• _EXCERPT PROVIDED_:
□ □ □ □ □

# Separating gold flakes and dust from black sand



## jetro30087 (Jun 26, 2015)

Recently I came across some black sand deposits which appear to be rich in gold dust and flakes. I am new to refining and looking for the most effective way to separate the gold from the black sands. A large amount of it is magnetite so I should be able to extract that part using magnets, but I am uncertain how to proceed with the remaining hematite in the mixture. Since the overall amount I have is fairly small, I'd prefer to find a chemical method since I figure it would allow me to extract the most gold possible from the mixture. But I'm willing to try any methods that are economical.


----------



## FrugalRefiner (Jun 26, 2015)

If you can see the gold dust and flakes, panning would be the most economical method for a small amount.

Dave


----------



## sugianto (Feb 27, 2016)

We have more black sand with small gold dust that is very difficult to separate by panning.


----------



## Platdigger (Feb 27, 2016)

"Clean gold"


----------



## Finn from Ecuador (Feb 28, 2016)

Platdigger said:


> "Clean gold"



I am not quite sure what Platdigger means but if he refers to product of this name, i would like to add that it's basically a miller table with piece of magnetic conveyor belt under its deck. By separating magnetics that way, one will lose gold with them too. As far as understand, the name of this product is targeted to undeveloped countries where the idea of clean gold means mercury free gold, not gangue free gold.

Salud

Finn


----------



## Platdigger (Feb 28, 2016)

Not really. It works by loading up with magnetite and iron forming like little riffles. The little gold particles get embedded in the magnetite. You keep running until it fairly loads up with gold. It will catch some really small gold. I met with the inventer "patent holder" and saw him futher concentrate and do a clean up. Not saying I can do it, but I saw it done.

I think you are right about the name referring to "mercury free" gold, or at least to not using mercury for recovery. Just never thought about it like that. I believe it will catch some mercury as well if it is there.


----------



## blueduck (Mar 3, 2016)

Classification, same sized particles, gold becomes the heaviest in the pan and gravity separation is easy. Various tools will get you there, a set of simple five - 5 gallon bucket screens/sieves on the big online yard sale site runs under $100us delivered..... Better built ones run higher, but the inexpensive set will help recover enough to further invest if warranted.

The way to move more material is with something designed for small particle recovery, the gold cube will eat a five gallon bucket of material from 5-7 minutes, generally faster than two people can rotate digging and feeding..... I seek those units like everyone else for just under $500us and that works out to about half ounce of gold to pay it off. For beach sand I personally have found nothing else that works better at this time in that price range, but there are new devices coming to market that may be as good or better this year.

If a person is handy, you can look into building a pop and son sluice which is basically a plywood sheet set at a steep angle with a set amount volume of water washing per degree of angle..... Gold as fine as -200 seems to stick but feeding it take awhile to learn..... Contact zooka on the yahoo group gold miners forum for his various test results using that design (may even be in the archives there)

□ □ □ □ □

• _WHAT THE EXERCISE ASKS_: According to the thread on separating gold from black sand, how long does the gold cube take to process a five-gallon bucket of material?

• _DATA SECTION_:
□ □ □ □ □

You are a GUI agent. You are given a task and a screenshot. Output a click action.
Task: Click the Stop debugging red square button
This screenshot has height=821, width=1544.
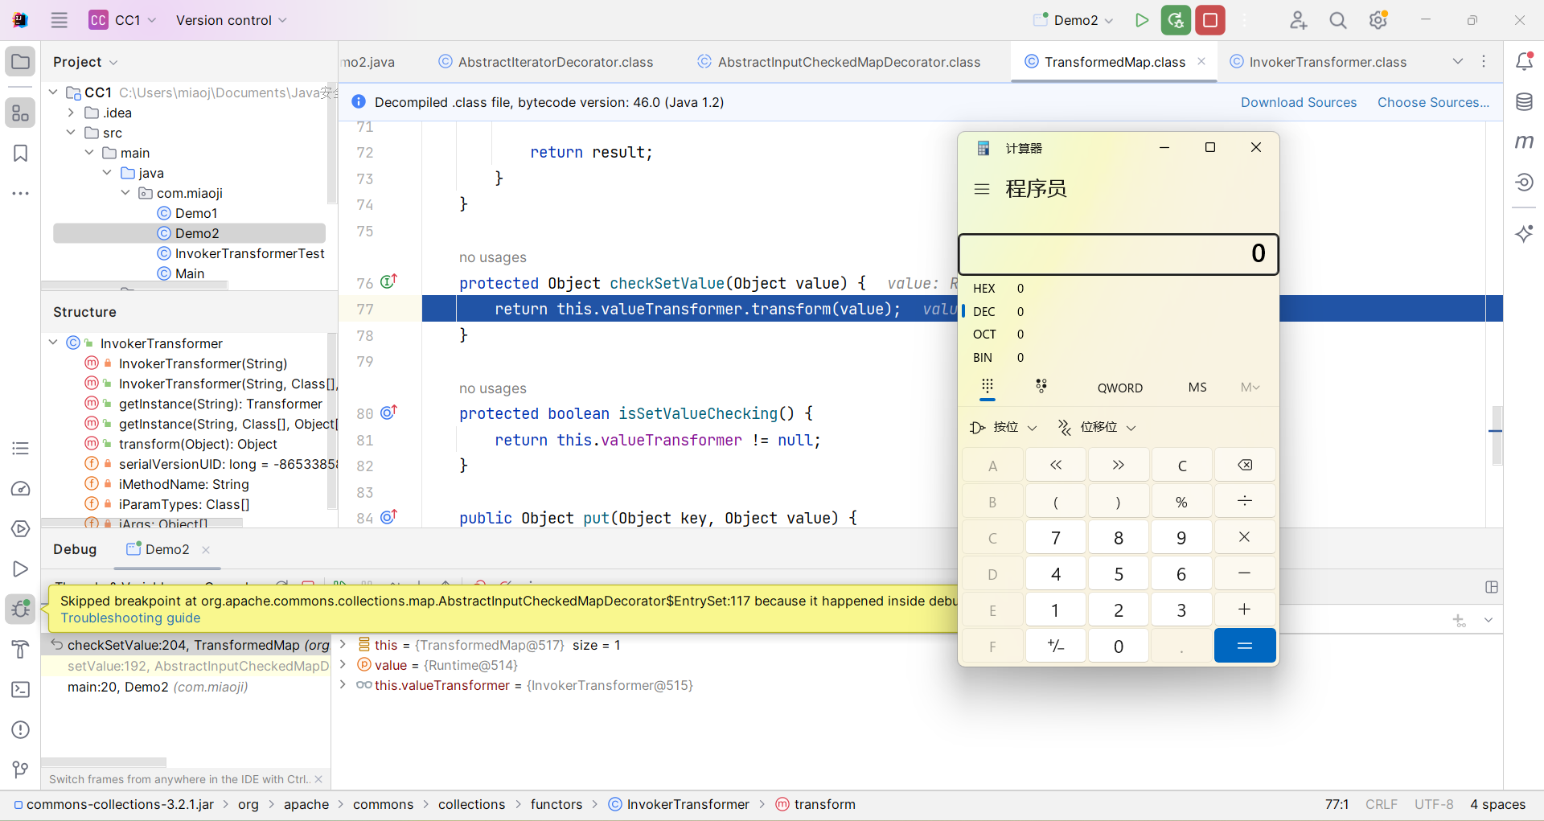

□ □ □ □ □

• _TASK OUTPUT_: From 5 to 7 minutes.